Gomasio

 En Blog, Recetas

Gomasio

Propiedades

El gomasio es un condimento japonés muy nutritivo que realza el sabor de los alimentos, como la sal, pero es más sano y posee más propiedades.

  • Es fácil de digerir.
  • Ayuda a remineralizar todo el cuerpo, en especial los huesos ya que es muy rico en calcio fácilmente asimilable por el cuerpo. Además, contiene manganeso, hierro, magnesio, fósforo, zinc, potasio, cobre y selenio.
  • Es desintoxicante; ayuda a disminuir la acidez en sangre; regula el pH.
  • Contiene muchos antioxidantes, flavonoides y vitaminas, como la A, E y varias del grupo B.
  • Alto contenido en fibra, por lo que favorece el tránsito intestinal y aumentan la sensación de saciedad, lo que es interesante en dietas de control de peso.
  • Por su bajo contenido en sodio, es bueno para controlar la hipertensión arterial.
  • Es una fuente de proteína vegetal muy saludable.
  • Ayudar a reducir el colesterol “malo” o LDL en sangre
  • Ayuda a combatir la diabetes tipo 2 gracias al magnesio que contienen sus semillas.
  • Mejora la salud del sistema circulatorio ya que ayudan al desarrollo de los glóbulos rojos, por lo que ayuda a prevenir enfermedades coronarias.
  • Son una excelente fuente de ácidos grasos esenciales omega 3 y omega 6.

Receta

Ingredientes

  • Semillas de sésamo crudo (7 cucharadas soperas ó 7 partes)
  • Sal marina sin refinar (1 cucharada sopera ó 1 parte)

Preparación

Se tuesta el sésamo crudo en una sartén sin aceite a fuego muy lento moviéndolo constantemente con una cuchara de madera hasta que se doren un poquito o hasta que empiecen a saltar de la sartén. En cuanto se dore hay que sacarlo para evitar que se queme.

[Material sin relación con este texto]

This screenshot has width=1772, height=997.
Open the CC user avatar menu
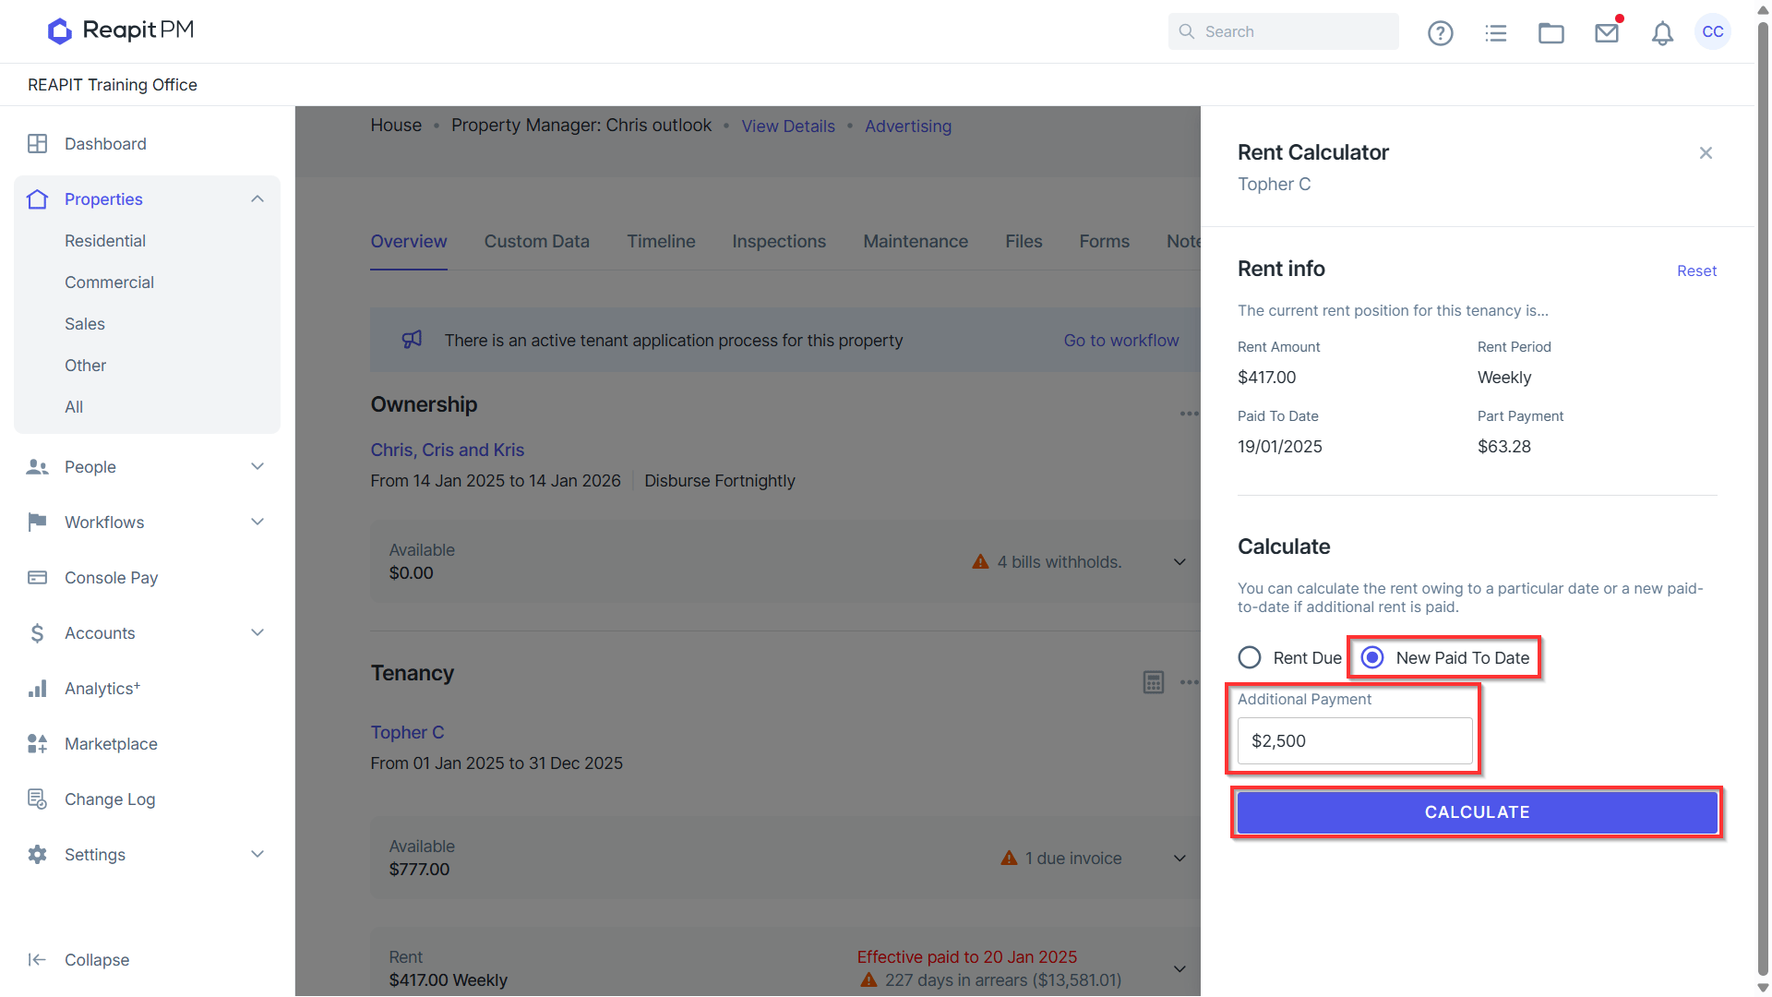1713,31
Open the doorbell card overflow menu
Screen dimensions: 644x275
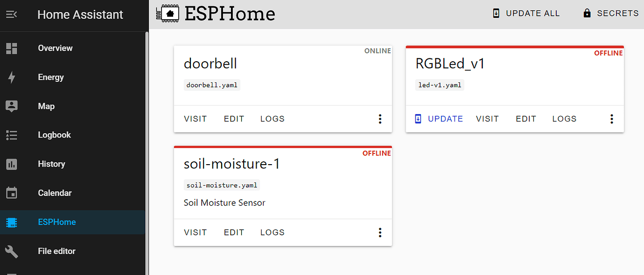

Se hace lo mismo con la sal marina en otra sartén (A veces cambia de color un poquito, pero no tiene porqué).

Al terminar de tostar ambos ingredientes, se muele la mezcla del sésamo tostado y la sal en las proporciones indicadas en los ingredientes para que se combinen las propiedades de ambos. De esta forma hacemos que salgan los aceites curativos de las semillas, siendo la sal un vehículo para absorber esas propiedades.

La forma tradicional de hacerlo, y la ideal, es moler la mezcla en un mortero japonés (que tiene estrías). Se van haciendo movimientos circulares para abrir las semillas de forma que se puedan absorber todos sus nutrientes. Si no se abren la mayoría de ellas pasarán sin que nuestro cuerpo pueda asimilar sus propiedades. ¡Ojo! No hay que triturarlas.

Una vez acabado, se guarda el gomasio en un tarro de cristal para su mejor conservación. Es mejor hacer pequeñas cantidades para mantener todas sus propiedades. Puede durar hasta un mes, pero lo mejor es hacer una cantidad que sepamos que vamos a consumir en unos 15 días para asegurarnos de que conserva todos los nutrientes.

¡Ojo! El gomasio hay que añadirlo después de cocinar, ya servido en el plato, no se cocina.